Brugnara and his colleagues are looking at the possibility of using OLO in the hospital's emergency room, the neonatal intensive care unit, the children's oncology clinic, and possibly in associated pediatric practices — some of these uses will have to wait for Sight to receive its CLIA waiver, but they all involve settings where a faster turnaround time for CBC results would be beneficial for patients.
"Our oncology clinic is one that will be suited to have an instrument there, allowing patients to get their CBC results within 10 or 15 minutes from the time the sample is collected. I think, as well, the emergency room is an area in which we may be able to save 20 to 40 minutes from the regular CBC and get patients their CBC data back much faster," Brugnara said. "And in neonatal intensive care, we're doing these very small blood samples. So, anything that allows us to use less blood and to deliver those results faster, I think it's going to be beneficial."
Because the OLO is a CBC analyzer, Sight will use the standard billing code for CBC testing through insurance payors, Medicare, and Medicaid, so there's no need for a reimbursement strategy, even though the technology itself is new, Levy noted.
But OLO isn't Sight's only asset, she also said. An earlier version of the instrument, called Parasight, has been available in 24 countries for diagnosing malaria — the technology underlying both Parasight and OLO digitizes patients' blood samples and turns them into images.

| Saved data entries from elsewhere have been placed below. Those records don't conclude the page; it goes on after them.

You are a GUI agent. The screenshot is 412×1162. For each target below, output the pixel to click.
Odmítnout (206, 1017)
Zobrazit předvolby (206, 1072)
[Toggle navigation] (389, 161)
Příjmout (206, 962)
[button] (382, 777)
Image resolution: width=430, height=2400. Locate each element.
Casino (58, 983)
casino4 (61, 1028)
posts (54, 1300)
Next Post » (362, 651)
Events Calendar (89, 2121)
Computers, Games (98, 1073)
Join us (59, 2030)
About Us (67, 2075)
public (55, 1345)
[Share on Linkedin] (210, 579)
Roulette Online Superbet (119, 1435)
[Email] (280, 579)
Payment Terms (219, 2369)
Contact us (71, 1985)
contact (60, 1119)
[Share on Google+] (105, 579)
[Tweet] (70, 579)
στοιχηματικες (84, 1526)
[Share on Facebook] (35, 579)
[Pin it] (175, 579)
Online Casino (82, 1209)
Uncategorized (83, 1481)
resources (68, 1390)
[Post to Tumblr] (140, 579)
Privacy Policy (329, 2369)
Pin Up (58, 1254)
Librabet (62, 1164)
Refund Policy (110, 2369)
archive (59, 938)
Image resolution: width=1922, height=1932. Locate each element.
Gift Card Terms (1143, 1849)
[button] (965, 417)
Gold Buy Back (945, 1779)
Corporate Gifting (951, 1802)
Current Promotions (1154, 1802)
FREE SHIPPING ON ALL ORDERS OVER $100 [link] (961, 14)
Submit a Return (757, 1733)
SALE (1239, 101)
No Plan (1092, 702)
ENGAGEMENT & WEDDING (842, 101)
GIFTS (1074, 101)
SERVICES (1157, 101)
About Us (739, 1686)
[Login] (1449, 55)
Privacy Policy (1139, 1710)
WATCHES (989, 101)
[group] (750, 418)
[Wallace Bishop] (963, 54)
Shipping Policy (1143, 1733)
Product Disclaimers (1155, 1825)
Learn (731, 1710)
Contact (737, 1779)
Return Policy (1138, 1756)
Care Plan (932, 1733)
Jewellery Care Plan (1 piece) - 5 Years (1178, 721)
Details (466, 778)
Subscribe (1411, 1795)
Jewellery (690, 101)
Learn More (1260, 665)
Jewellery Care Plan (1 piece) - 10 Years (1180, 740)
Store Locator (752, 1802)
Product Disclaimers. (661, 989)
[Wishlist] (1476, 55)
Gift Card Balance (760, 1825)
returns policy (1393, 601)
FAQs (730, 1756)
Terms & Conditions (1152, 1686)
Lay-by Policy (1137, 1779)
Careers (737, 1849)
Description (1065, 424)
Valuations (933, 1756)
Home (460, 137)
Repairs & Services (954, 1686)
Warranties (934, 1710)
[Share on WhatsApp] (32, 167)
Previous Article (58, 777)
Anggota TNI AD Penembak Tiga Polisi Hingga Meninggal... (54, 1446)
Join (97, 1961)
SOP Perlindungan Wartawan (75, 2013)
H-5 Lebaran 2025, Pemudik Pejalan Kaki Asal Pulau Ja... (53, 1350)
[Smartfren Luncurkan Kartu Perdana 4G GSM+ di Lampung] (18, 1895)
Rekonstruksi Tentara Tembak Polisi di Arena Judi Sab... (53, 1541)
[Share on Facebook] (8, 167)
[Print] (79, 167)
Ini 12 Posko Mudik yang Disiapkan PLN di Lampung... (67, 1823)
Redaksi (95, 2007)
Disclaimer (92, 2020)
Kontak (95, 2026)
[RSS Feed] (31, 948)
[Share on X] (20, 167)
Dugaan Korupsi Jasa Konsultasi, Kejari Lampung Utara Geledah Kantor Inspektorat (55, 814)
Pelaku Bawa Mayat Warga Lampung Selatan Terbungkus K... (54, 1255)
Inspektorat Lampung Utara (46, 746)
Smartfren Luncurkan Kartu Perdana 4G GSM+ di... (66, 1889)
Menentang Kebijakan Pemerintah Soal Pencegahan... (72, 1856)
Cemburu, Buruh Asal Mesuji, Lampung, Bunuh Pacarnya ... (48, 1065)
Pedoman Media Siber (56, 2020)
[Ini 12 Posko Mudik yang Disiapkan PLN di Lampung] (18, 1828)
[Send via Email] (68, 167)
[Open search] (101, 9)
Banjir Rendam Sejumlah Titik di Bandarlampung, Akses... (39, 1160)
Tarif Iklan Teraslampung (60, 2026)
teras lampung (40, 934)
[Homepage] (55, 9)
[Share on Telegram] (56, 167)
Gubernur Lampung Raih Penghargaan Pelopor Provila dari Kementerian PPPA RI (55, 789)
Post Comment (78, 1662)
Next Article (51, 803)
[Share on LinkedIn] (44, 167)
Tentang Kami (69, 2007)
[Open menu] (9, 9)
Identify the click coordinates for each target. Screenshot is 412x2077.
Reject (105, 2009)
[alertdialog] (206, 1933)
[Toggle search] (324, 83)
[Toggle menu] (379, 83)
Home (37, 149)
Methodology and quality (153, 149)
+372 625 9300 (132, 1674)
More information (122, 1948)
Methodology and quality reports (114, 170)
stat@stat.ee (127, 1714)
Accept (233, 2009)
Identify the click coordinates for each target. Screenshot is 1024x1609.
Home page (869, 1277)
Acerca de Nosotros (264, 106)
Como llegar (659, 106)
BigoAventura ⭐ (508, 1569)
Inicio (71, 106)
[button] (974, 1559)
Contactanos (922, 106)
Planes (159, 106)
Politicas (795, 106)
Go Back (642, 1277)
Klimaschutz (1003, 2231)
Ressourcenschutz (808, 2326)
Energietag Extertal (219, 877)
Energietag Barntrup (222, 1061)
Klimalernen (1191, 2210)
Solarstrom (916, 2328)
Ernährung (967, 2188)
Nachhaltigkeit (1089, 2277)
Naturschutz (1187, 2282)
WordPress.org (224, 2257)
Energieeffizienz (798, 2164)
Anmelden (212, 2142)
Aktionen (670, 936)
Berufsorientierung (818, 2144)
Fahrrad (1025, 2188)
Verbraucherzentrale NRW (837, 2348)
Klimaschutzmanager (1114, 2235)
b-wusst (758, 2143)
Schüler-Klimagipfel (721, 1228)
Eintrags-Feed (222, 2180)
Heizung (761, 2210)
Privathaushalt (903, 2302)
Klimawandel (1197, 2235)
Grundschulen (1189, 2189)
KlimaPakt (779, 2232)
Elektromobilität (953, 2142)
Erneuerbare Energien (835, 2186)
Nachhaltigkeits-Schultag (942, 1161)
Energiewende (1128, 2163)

"What we have is a huge amount of data. Just imagine turning blood samples into images — we have so much information on the cells, on their morphology, on the structure of the blood," Levy said. The ability to digitize blood samples has allowed the company to sell nearly 1 million malaria tests, and it's the basis for Sight's plan to sell tens of thousands of OLO CBC analyzers.
In the long term, Levy said, the company is aiming to use its ability to digitize blood and teach an AI to read the images to develop more tests.
"We intend to add more capabilities and applications in the future based on the information in those images that we are collecting in every standard complete blood count scan," she added, "things like identifying different types of anemia, like sickle-cell anemia, or detecting blood cancer at various stages, or novel markers in the blood. So, we're researching and developing more capabilities and applications for the future."